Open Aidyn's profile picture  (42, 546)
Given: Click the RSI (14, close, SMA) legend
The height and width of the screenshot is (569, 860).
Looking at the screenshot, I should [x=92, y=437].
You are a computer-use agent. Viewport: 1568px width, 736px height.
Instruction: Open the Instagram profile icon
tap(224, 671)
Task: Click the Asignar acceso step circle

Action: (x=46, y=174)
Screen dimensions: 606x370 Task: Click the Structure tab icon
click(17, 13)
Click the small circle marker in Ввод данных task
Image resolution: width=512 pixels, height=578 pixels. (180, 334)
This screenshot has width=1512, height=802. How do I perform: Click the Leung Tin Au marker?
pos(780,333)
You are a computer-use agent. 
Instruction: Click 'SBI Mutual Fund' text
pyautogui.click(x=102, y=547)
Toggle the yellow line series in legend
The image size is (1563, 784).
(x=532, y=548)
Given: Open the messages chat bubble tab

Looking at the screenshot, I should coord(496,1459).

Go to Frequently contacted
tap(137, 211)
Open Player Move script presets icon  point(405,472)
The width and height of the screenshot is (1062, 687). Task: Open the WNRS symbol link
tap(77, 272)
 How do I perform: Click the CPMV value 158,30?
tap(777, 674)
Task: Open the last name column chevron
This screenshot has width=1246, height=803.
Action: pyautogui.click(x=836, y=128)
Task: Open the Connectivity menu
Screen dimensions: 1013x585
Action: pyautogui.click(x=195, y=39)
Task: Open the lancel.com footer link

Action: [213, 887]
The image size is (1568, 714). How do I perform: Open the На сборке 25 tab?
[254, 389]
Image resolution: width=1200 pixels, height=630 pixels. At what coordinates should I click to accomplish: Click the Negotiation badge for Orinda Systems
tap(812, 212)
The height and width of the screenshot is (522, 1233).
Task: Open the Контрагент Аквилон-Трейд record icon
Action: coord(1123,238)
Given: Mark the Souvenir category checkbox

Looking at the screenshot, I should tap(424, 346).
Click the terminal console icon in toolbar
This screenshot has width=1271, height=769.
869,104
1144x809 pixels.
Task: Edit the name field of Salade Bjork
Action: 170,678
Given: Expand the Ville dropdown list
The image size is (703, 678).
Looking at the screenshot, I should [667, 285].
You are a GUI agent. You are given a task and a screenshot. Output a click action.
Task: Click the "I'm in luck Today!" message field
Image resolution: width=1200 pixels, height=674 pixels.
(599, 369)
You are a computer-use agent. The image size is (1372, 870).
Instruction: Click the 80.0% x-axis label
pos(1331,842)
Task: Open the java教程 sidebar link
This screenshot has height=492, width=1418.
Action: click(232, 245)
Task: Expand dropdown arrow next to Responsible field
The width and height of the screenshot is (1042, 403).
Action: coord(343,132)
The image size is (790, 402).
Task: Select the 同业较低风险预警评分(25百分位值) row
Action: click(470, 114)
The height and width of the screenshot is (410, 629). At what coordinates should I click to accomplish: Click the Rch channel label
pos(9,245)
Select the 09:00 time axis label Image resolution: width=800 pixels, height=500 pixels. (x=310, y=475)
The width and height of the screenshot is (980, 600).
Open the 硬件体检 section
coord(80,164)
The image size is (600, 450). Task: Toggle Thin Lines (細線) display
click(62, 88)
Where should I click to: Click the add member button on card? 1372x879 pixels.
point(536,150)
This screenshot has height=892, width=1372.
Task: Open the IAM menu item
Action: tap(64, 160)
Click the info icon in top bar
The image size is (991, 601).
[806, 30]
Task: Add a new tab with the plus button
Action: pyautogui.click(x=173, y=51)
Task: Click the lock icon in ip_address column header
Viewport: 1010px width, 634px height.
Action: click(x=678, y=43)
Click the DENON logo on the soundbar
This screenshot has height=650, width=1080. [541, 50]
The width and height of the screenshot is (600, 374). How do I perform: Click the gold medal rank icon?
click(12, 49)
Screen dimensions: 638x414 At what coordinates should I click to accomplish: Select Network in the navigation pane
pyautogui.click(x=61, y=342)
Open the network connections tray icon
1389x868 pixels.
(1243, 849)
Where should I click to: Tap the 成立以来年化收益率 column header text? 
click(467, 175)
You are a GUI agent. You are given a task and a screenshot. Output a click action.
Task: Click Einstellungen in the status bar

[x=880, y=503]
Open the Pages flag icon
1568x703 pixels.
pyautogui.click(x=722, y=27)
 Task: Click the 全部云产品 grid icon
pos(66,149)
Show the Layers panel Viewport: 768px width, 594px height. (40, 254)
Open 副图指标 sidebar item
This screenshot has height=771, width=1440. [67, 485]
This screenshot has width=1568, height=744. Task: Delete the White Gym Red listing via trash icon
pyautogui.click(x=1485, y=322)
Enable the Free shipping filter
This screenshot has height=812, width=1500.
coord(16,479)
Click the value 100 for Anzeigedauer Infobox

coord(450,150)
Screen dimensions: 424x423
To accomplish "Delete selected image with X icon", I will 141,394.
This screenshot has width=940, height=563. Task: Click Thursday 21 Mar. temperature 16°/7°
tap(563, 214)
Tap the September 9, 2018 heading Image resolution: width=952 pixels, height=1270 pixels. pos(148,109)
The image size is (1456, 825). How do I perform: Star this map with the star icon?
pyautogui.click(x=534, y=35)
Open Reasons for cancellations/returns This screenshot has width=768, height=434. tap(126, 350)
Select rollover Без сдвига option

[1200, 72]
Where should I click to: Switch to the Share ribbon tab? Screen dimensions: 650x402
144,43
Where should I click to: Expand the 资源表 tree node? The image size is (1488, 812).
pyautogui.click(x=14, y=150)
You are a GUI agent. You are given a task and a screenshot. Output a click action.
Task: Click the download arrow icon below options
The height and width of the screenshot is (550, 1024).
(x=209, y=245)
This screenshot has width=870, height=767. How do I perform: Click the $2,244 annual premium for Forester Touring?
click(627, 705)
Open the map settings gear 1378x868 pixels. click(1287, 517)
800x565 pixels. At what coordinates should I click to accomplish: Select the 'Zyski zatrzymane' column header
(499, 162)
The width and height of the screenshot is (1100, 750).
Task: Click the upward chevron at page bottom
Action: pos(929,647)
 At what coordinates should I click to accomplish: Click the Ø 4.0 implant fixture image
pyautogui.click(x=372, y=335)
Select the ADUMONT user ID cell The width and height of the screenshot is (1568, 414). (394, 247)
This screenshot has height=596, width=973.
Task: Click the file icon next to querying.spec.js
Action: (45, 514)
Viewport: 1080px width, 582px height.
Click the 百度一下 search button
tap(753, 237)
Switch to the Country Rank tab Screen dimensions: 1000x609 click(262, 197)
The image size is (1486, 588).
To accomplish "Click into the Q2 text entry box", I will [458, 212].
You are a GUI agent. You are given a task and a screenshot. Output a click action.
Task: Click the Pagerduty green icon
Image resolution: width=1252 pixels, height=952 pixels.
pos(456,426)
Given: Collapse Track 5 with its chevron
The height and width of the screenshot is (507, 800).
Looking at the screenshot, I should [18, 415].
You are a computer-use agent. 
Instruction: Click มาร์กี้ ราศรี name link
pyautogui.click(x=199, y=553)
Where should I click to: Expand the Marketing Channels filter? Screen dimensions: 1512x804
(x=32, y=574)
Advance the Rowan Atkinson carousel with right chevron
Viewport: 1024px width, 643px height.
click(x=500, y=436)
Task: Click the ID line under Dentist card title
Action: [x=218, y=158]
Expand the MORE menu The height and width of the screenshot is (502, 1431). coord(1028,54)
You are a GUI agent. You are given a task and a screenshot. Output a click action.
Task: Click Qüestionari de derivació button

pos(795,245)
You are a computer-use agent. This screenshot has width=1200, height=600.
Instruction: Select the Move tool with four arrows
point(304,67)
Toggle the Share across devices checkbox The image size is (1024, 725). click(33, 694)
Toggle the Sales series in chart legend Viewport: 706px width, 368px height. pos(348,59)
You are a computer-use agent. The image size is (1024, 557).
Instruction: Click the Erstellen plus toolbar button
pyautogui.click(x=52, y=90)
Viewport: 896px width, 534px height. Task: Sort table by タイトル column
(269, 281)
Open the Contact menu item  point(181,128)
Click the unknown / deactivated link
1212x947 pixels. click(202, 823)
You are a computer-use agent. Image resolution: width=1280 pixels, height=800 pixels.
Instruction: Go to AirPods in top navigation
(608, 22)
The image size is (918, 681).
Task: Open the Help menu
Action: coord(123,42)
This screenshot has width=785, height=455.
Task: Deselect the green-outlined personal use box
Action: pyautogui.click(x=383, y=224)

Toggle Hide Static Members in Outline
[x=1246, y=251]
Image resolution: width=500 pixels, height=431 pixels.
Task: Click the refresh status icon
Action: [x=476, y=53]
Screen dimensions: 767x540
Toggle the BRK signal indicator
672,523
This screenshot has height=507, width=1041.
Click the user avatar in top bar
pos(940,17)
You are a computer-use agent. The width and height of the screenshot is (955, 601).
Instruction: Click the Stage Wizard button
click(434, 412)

★ ★ ★ ★

• [TASK STATEMENT] In the entries above, copy each line that contains the string "dropdown".

• [EXERCISE OUTPUT]
Given: Expand the Ville dropdown list
Task: Expand dropdown arrow next to Responsible field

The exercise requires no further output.